While posing for a photo with the WDIV team, Dietz had said to the group, "We are probably going to have to crop the black reporter out of the photo."
Dietz, who has spent the past 26 years with WDIV-TV, an NBC-affiliated station licensed to Detroit, Michigan, said he had made the comment during a social event during the Investigative Reporters & Editors conference earlier this year in Houston.
He wrote on Facebook on Monday that he had tried to use humor to draw attention to the lack of diversity, and that the African-American reporter even went to human resources to defend Dietz. 

"He expressed that we are friends, conveyed to them all the help I have given him throughout his career, and the long list of stories I have done on television fighting against racism in Michigan," Dietz shared in his post.
"Nevertheless, the station has a zero tolerance policy on racially insensitive comments and they determined, despite the intent and context of my statement, that it violated the policy," Dietz wrote. "I understand and support the need for such policies."
The longtime reporter said that he regrets making the comment, and he apologizes to anyone he might have offended.
WDIV released the following statement: "Kevin Dietz has resigned from WDIV effective immediately. We've had a long relationship with Kevin and we wish him well. Personnel issues such as this are respectfully private and we will have no further comment."
Since joining the station in 1993, Dietz has reported on high-profile topics such as the Oakland County Child Killer and the Flint water crisis and has won 15 Michigan Emmys.
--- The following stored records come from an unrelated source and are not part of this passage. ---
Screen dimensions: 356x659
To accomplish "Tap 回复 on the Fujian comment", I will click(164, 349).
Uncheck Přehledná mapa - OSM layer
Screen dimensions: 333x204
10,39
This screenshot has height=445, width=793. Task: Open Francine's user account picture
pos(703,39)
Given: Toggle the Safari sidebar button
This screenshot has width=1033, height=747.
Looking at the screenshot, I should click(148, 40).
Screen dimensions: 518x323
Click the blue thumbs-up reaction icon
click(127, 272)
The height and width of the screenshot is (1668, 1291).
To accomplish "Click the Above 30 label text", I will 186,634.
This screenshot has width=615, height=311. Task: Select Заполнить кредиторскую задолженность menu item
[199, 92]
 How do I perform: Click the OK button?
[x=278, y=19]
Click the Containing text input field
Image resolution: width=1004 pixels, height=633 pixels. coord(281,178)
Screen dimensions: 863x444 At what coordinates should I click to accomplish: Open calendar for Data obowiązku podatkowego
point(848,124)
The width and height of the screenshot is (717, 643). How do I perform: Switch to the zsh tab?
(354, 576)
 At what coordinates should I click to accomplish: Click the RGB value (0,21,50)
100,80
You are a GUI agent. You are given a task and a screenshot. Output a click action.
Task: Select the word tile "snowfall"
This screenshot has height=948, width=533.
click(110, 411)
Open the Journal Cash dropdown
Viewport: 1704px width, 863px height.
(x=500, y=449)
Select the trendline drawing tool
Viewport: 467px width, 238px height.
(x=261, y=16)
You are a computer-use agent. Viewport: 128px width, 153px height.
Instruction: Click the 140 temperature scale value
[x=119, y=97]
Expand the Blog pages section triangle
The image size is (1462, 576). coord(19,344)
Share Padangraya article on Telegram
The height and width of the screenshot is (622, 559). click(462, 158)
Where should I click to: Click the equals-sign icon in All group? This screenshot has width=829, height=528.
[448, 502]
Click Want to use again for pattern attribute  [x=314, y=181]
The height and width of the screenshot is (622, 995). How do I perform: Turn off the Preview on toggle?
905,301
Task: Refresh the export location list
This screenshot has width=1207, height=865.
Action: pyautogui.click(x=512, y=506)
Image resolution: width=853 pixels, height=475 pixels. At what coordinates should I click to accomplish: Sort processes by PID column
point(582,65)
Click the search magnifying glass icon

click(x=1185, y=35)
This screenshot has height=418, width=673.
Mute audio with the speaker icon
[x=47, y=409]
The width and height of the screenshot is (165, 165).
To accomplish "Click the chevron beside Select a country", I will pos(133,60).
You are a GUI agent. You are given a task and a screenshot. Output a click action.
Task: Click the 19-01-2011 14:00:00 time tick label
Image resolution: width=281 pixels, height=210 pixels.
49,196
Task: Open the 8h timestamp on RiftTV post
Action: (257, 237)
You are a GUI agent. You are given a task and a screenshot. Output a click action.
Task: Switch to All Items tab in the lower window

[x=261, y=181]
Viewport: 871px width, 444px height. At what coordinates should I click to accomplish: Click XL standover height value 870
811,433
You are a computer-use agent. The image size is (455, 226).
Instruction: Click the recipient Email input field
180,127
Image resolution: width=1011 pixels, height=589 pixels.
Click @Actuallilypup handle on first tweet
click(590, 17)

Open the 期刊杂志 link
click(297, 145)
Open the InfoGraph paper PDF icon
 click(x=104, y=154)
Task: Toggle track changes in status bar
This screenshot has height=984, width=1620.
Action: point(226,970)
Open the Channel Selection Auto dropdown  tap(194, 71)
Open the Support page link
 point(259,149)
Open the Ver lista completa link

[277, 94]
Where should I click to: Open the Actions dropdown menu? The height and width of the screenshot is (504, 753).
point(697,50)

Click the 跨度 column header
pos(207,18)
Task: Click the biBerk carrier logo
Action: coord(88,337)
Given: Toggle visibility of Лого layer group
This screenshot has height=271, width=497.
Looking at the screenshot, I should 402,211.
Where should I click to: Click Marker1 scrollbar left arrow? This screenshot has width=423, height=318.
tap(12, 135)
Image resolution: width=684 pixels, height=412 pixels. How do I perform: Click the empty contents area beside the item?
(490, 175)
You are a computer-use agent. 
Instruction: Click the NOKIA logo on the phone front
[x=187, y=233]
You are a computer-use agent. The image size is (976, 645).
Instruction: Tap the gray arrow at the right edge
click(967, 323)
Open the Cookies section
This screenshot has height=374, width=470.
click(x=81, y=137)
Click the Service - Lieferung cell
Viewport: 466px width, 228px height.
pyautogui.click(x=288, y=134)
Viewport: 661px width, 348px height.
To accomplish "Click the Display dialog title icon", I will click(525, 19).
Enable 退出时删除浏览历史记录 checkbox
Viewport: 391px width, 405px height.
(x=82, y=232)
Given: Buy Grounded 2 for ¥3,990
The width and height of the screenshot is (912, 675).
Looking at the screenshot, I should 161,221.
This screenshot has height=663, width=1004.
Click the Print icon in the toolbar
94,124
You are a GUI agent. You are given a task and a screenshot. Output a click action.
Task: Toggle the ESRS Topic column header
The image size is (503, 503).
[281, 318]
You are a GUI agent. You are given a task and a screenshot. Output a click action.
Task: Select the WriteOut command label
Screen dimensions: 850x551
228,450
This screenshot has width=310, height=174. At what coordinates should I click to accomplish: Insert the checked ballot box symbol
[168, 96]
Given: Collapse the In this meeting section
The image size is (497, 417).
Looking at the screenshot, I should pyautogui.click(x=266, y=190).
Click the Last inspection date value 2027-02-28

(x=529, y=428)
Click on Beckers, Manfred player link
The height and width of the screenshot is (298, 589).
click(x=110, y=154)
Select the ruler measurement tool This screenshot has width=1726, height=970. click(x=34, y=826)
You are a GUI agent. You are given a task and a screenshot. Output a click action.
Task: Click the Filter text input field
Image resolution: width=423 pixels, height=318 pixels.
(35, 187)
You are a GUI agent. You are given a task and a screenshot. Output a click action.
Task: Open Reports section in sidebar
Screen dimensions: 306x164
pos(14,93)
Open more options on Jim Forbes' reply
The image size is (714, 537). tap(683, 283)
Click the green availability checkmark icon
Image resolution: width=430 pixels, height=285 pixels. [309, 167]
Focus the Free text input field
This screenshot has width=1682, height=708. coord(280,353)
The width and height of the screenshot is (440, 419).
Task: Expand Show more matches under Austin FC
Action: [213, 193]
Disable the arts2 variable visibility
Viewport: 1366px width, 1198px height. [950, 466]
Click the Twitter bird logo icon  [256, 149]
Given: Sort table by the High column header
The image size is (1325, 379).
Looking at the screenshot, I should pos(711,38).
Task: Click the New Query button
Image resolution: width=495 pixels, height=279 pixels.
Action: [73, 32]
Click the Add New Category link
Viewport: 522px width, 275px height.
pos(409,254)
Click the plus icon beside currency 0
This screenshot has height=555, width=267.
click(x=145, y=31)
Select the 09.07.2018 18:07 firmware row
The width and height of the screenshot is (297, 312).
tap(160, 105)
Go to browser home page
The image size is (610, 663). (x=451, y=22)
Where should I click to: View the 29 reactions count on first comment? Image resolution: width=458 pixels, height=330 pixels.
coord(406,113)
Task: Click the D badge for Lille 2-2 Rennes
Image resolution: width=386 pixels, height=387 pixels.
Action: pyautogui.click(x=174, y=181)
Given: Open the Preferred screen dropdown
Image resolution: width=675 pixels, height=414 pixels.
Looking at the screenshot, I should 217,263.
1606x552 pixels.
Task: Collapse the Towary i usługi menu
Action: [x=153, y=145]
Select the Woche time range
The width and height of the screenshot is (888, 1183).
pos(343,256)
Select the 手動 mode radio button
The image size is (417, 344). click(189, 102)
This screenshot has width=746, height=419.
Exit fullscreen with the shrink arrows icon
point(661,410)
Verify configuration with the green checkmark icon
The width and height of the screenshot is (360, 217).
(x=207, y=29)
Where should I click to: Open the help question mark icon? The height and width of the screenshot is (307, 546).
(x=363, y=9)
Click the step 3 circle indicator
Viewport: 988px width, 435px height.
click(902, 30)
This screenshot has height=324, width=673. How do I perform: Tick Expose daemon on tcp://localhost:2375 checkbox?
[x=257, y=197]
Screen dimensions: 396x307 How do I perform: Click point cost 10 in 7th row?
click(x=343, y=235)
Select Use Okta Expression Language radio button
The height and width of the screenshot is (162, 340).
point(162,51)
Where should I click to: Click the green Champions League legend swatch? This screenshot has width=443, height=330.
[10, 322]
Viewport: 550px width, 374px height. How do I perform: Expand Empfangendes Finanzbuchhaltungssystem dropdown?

However, "his proudest moment came when he helped clear a 13-year-old girl of murder charges by showing how the 5-year-old neighbor whom she was accused of killing suffered from seizures and actually drowned in the bathtub," according to his profile on the station's website.
"I love Detroit and everyone who calls it 'home," Dietz wrote. "Every situation creates opportunity for personal growth, and that is how I view this event in my life... I am proud of my long standing efforts to support and showcase diversity in our community. I am even more proud of my 30-year record of broadcast reporting that has helped thousands of people without the voice, power or platform to help themselves."